§ THE TASK: Exact copies of all the records below should be returned.

+++ SOURCE DATA

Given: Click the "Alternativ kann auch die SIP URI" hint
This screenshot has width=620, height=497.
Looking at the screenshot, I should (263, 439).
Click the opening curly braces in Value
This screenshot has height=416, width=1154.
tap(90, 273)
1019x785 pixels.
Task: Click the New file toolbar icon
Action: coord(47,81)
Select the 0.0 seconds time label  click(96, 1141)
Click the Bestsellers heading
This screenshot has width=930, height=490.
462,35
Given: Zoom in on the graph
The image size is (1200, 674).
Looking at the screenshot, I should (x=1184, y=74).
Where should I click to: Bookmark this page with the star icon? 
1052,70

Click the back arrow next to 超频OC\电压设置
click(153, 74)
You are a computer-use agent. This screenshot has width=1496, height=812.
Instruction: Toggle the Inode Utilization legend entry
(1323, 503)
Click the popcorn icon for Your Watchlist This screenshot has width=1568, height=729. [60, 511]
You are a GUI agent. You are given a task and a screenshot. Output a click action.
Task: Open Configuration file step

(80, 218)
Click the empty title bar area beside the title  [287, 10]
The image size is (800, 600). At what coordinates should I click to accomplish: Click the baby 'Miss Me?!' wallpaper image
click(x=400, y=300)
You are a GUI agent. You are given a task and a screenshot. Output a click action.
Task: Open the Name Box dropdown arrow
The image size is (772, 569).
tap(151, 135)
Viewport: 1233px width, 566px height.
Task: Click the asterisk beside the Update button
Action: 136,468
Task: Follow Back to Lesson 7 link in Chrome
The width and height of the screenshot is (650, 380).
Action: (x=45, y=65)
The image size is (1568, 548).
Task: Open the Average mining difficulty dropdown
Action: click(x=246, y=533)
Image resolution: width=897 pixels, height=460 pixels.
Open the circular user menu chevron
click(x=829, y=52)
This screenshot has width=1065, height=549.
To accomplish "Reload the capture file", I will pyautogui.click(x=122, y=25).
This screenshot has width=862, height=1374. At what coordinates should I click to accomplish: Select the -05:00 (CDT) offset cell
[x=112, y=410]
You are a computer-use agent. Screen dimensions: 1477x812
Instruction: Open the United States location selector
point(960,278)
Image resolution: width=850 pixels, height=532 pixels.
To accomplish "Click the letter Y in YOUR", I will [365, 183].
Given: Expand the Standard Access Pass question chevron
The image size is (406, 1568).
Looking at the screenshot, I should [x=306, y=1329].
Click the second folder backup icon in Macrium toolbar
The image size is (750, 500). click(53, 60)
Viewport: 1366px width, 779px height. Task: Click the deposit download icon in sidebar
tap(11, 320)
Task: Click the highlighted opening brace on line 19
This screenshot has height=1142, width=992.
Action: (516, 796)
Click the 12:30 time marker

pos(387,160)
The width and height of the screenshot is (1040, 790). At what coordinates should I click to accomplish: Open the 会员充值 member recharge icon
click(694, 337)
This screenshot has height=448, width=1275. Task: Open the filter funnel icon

++++++

§ EXERCISE RESPONSE:
Given: Click the "Alternativ kann auch die SIP URI" hint
This screenshot has width=620, height=497.
Looking at the screenshot, I should (263, 439).
Click the opening curly braces in Value
This screenshot has height=416, width=1154.
tap(90, 273)
1019x785 pixels.
Task: Click the New file toolbar icon
Action: coord(47,81)
Select the 0.0 seconds time label  click(96, 1141)
Click the Bestsellers heading
This screenshot has width=930, height=490.
462,35
Given: Zoom in on the graph
The image size is (1200, 674).
Looking at the screenshot, I should (x=1184, y=74).
Where should I click to: Bookmark this page with the star icon? 
1052,70

Click the back arrow next to 超频OC\电压设置
click(153, 74)
You are a computer-use agent. This screenshot has width=1496, height=812.
Instruction: Toggle the Inode Utilization legend entry
(1323, 503)
Click the popcorn icon for Your Watchlist This screenshot has width=1568, height=729. [60, 511]
You are a GUI agent. You are given a task and a screenshot. Output a click action.
Task: Open Configuration file step

(80, 218)
Click the empty title bar area beside the title  [287, 10]
The image size is (800, 600). At what coordinates should I click to accomplish: Click the baby 'Miss Me?!' wallpaper image
click(x=400, y=300)
You are a GUI agent. You are given a task and a screenshot. Output a click action.
Task: Open the Name Box dropdown arrow
The image size is (772, 569).
tap(151, 135)
Viewport: 1233px width, 566px height.
Task: Click the asterisk beside the Update button
Action: 136,468
Task: Follow Back to Lesson 7 link in Chrome
The width and height of the screenshot is (650, 380).
Action: (x=45, y=65)
The image size is (1568, 548).
Task: Open the Average mining difficulty dropdown
Action: click(x=246, y=533)
Image resolution: width=897 pixels, height=460 pixels.
Open the circular user menu chevron
click(x=829, y=52)
This screenshot has width=1065, height=549.
To accomplish "Reload the capture file", I will pyautogui.click(x=122, y=25).
This screenshot has width=862, height=1374. At what coordinates should I click to accomplish: Select the -05:00 (CDT) offset cell
[x=112, y=410]
You are a computer-use agent. Screen dimensions: 1477x812
Instruction: Open the United States location selector
point(960,278)
Image resolution: width=850 pixels, height=532 pixels.
To accomplish "Click the letter Y in YOUR", I will [365, 183].
Given: Expand the Standard Access Pass question chevron
The image size is (406, 1568).
Looking at the screenshot, I should [x=306, y=1329].
Click the second folder backup icon in Macrium toolbar
The image size is (750, 500). click(53, 60)
Viewport: 1366px width, 779px height. Task: Click the deposit download icon in sidebar
tap(11, 320)
Task: Click the highlighted opening brace on line 19
This screenshot has height=1142, width=992.
Action: (516, 796)
Click the 12:30 time marker

pos(387,160)
The width and height of the screenshot is (1040, 790). At what coordinates should I click to accomplish: Open the 会员充值 member recharge icon
click(694, 337)
This screenshot has height=448, width=1275. Task: Open the filter funnel icon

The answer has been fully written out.